▶ THE PROBLEM
Give all of the data below again exactly, and drop the images.

▶ AVAILABLE DATA

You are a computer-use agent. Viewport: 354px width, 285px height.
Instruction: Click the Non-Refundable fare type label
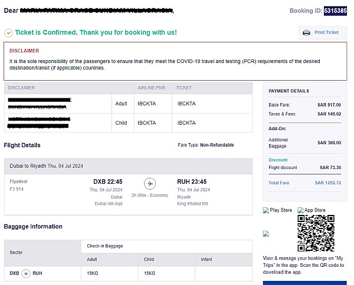click(x=217, y=145)
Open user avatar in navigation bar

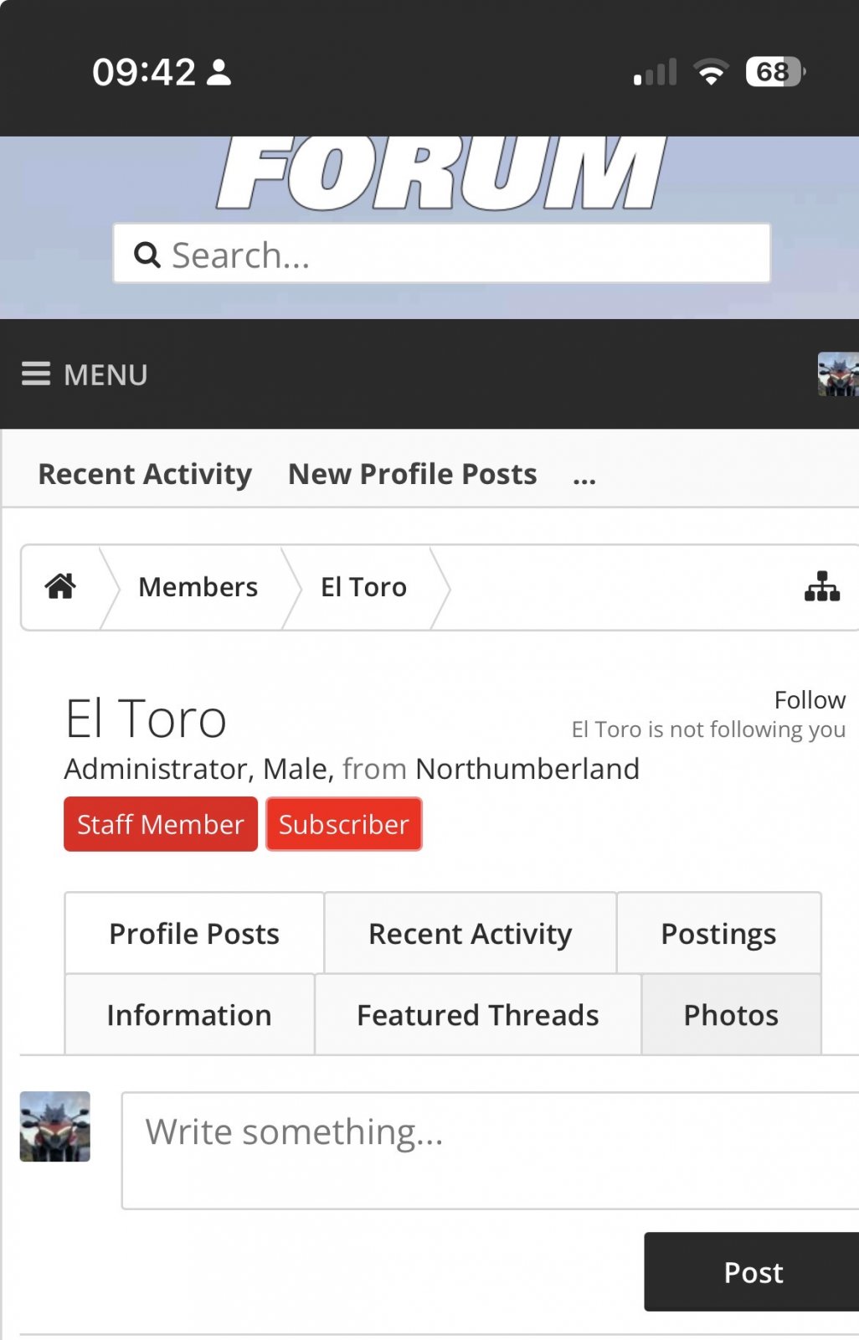(837, 374)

▶ EXERCISE OUTPUT
You are a computer-use agent. Viewport: 354px width, 285px height.
Instruction: Click the Non-Refundable fare type label
click(x=217, y=145)
Open user avatar in navigation bar

(837, 374)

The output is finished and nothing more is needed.